Your assignment: Write out an exact copy of the line containing "Viewport: 1456px width, 819px height." and all lines that follow it in the data below, leaving out pictures.

_ _ _ _

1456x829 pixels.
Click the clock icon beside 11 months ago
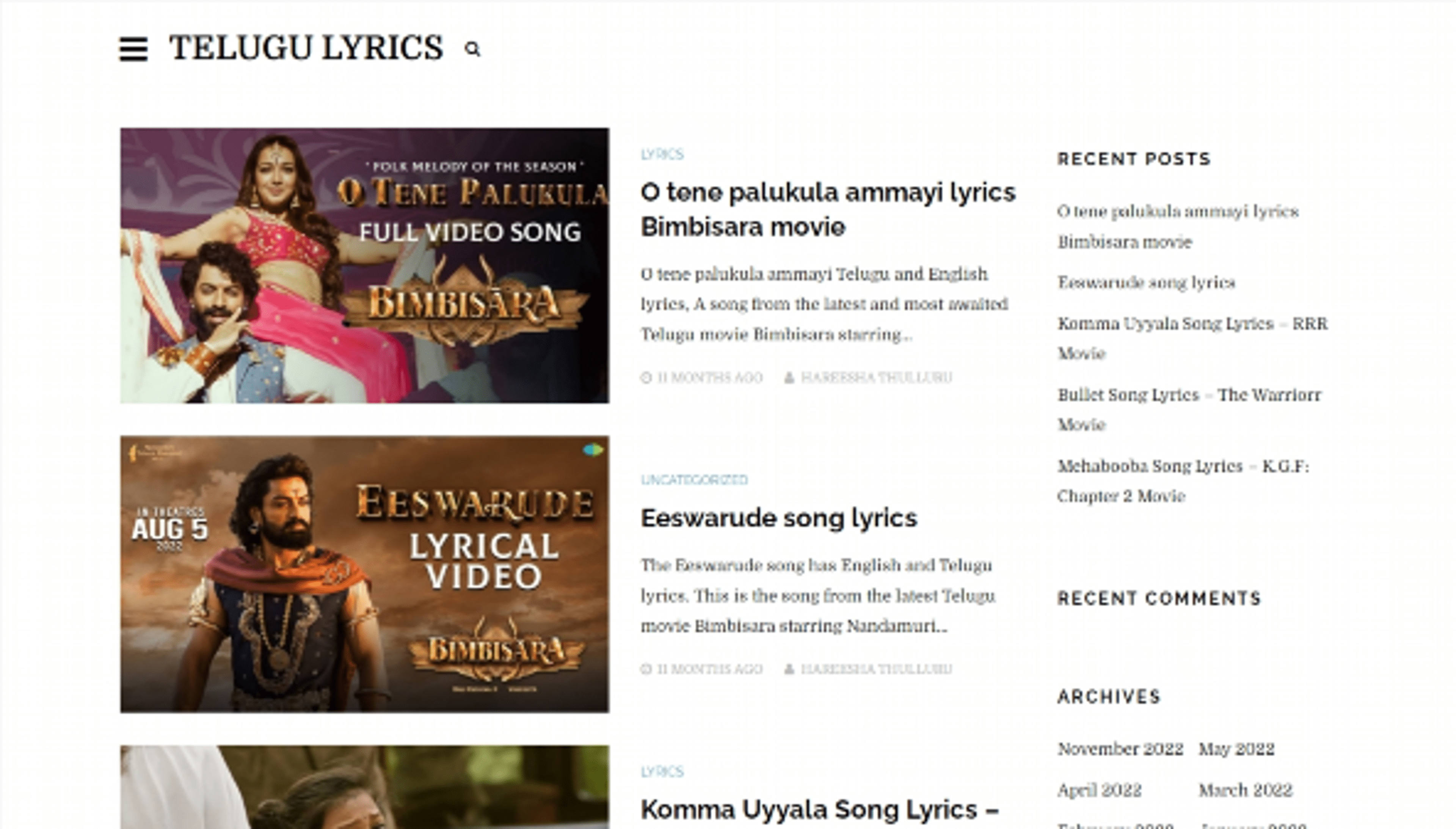coord(646,377)
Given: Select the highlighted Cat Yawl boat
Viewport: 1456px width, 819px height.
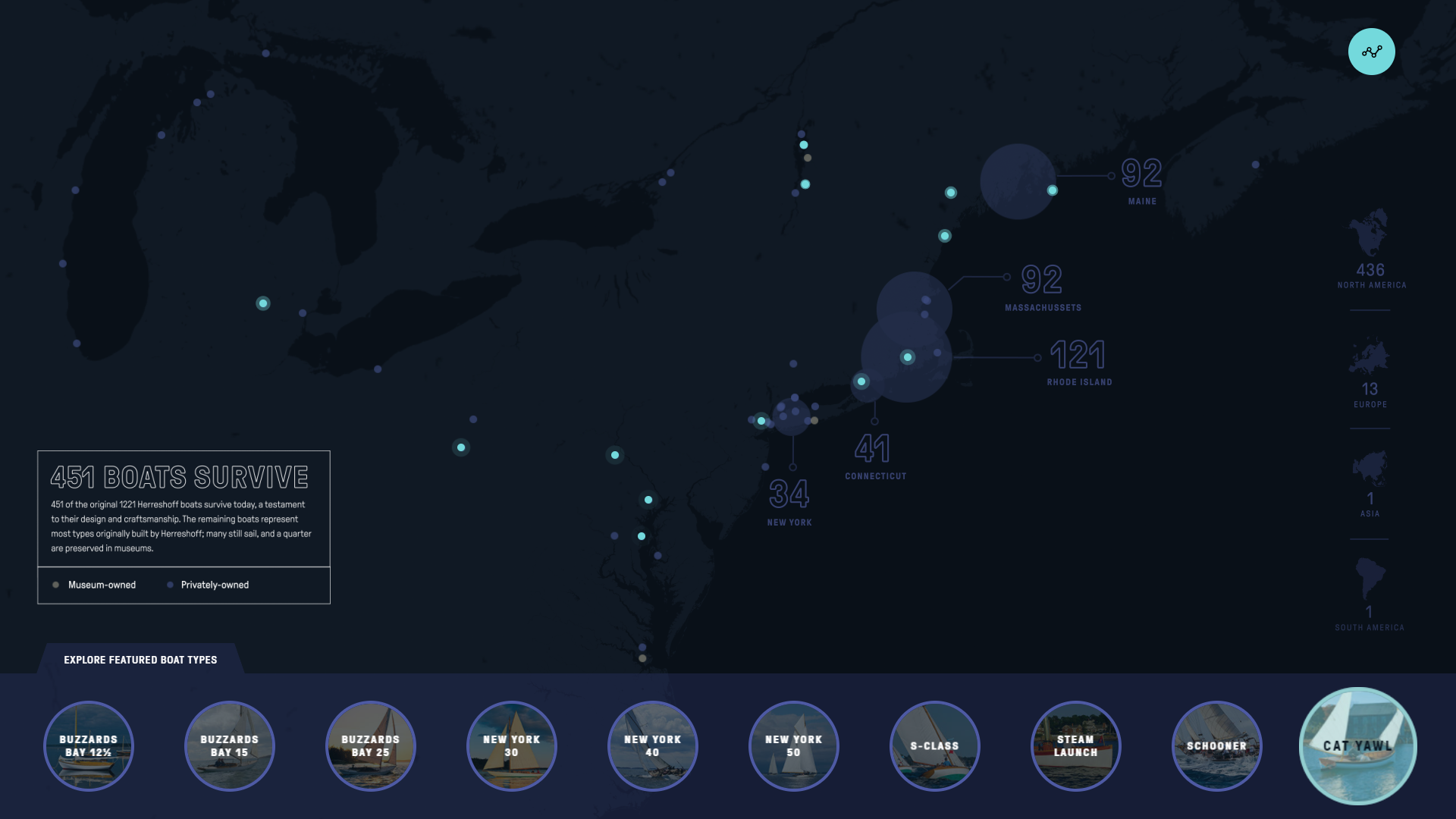Looking at the screenshot, I should tap(1358, 746).
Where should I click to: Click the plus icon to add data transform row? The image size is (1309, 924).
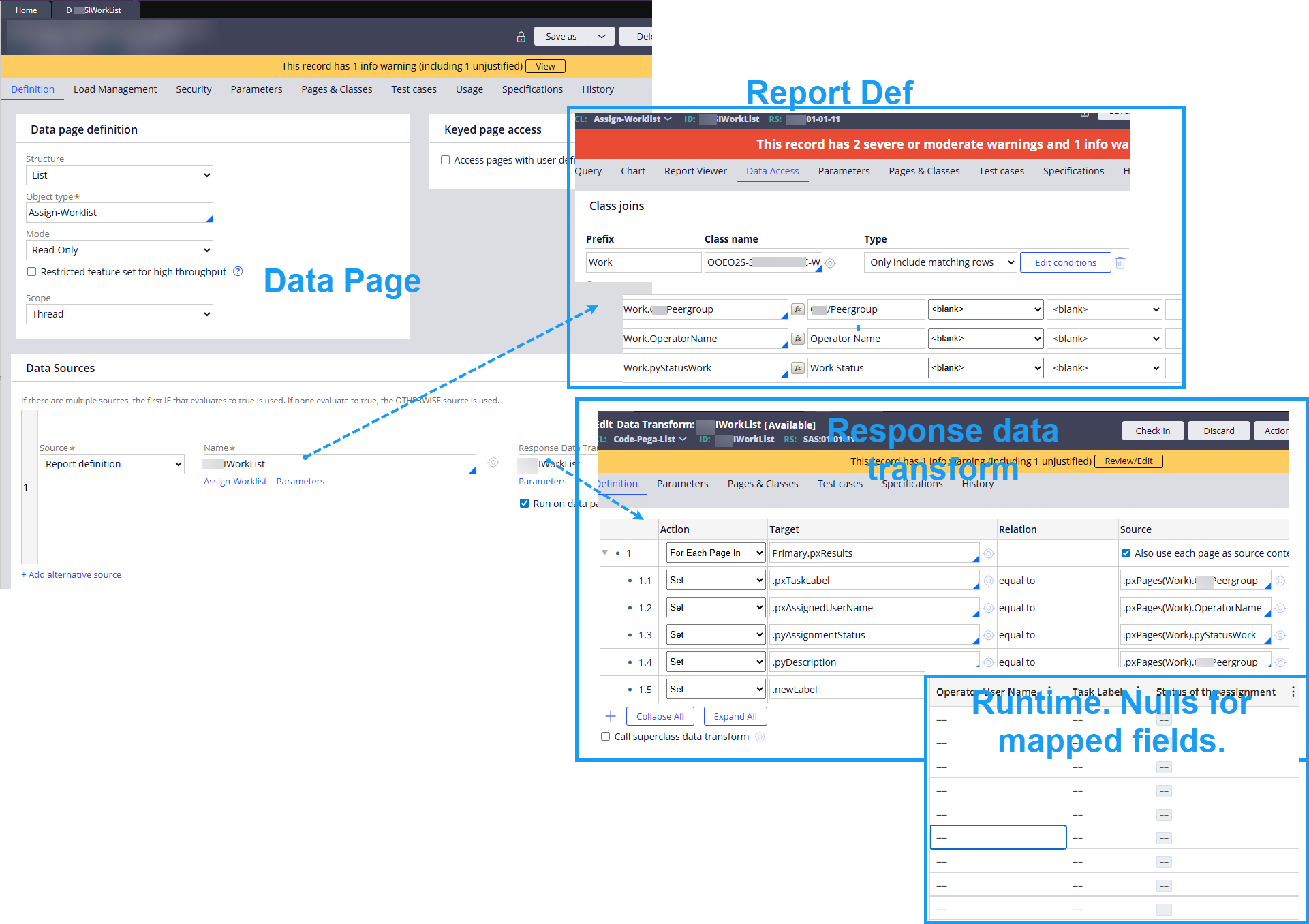(x=611, y=716)
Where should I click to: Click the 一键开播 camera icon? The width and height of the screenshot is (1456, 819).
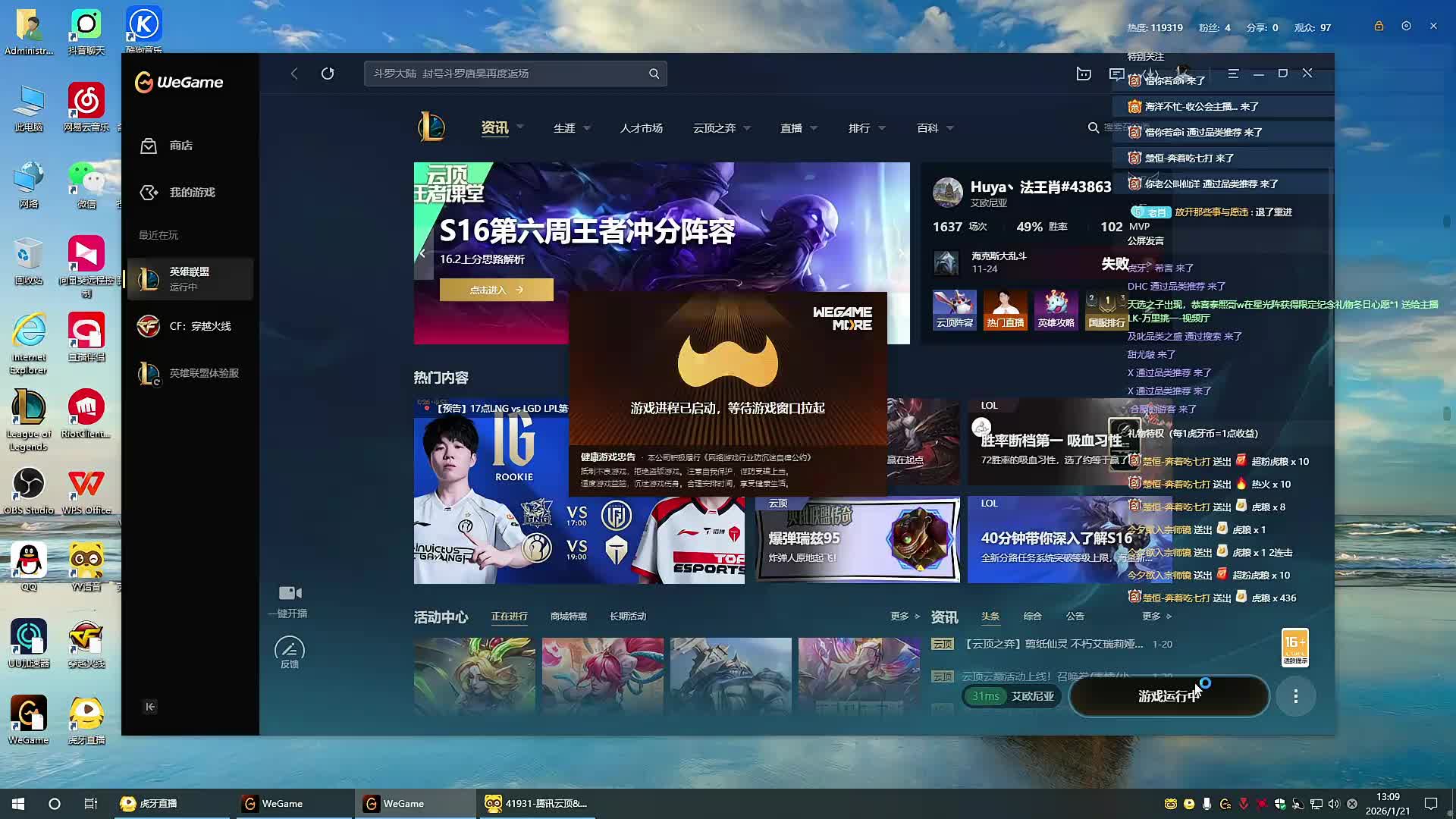pos(290,593)
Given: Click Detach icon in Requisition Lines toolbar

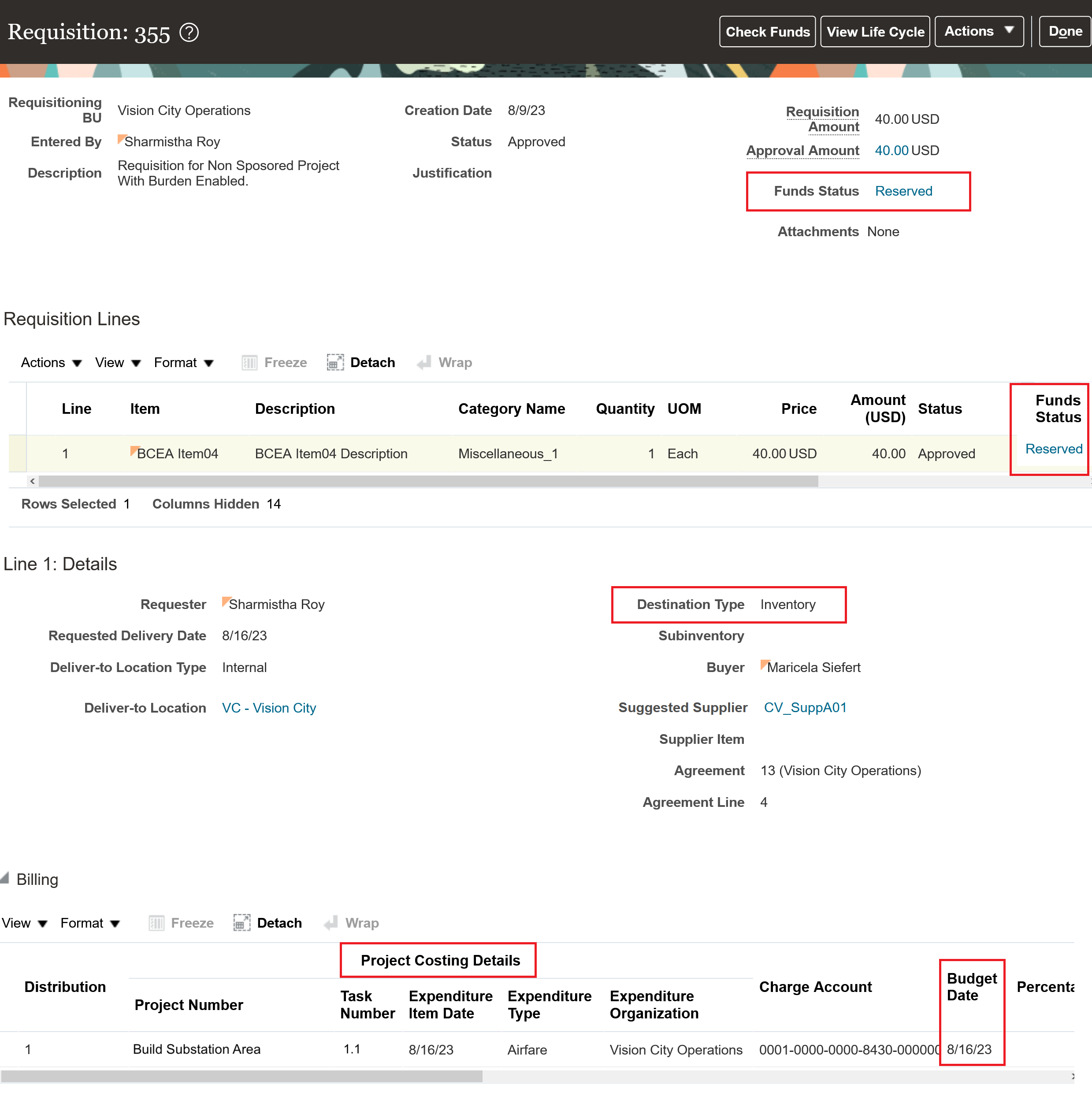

_ _ _ _

Answer to the exercise:
Viewport: 1456px width, 819px height.
Looking at the screenshot, I should tap(1358, 746).
Where should I click to: Click the plus icon to add data transform row? The image size is (1309, 924).
(x=611, y=716)
Where should I click to: Click the 一键开播 camera icon? The width and height of the screenshot is (1456, 819).
pos(290,593)
Given: Click Detach icon in Requisition Lines toolbar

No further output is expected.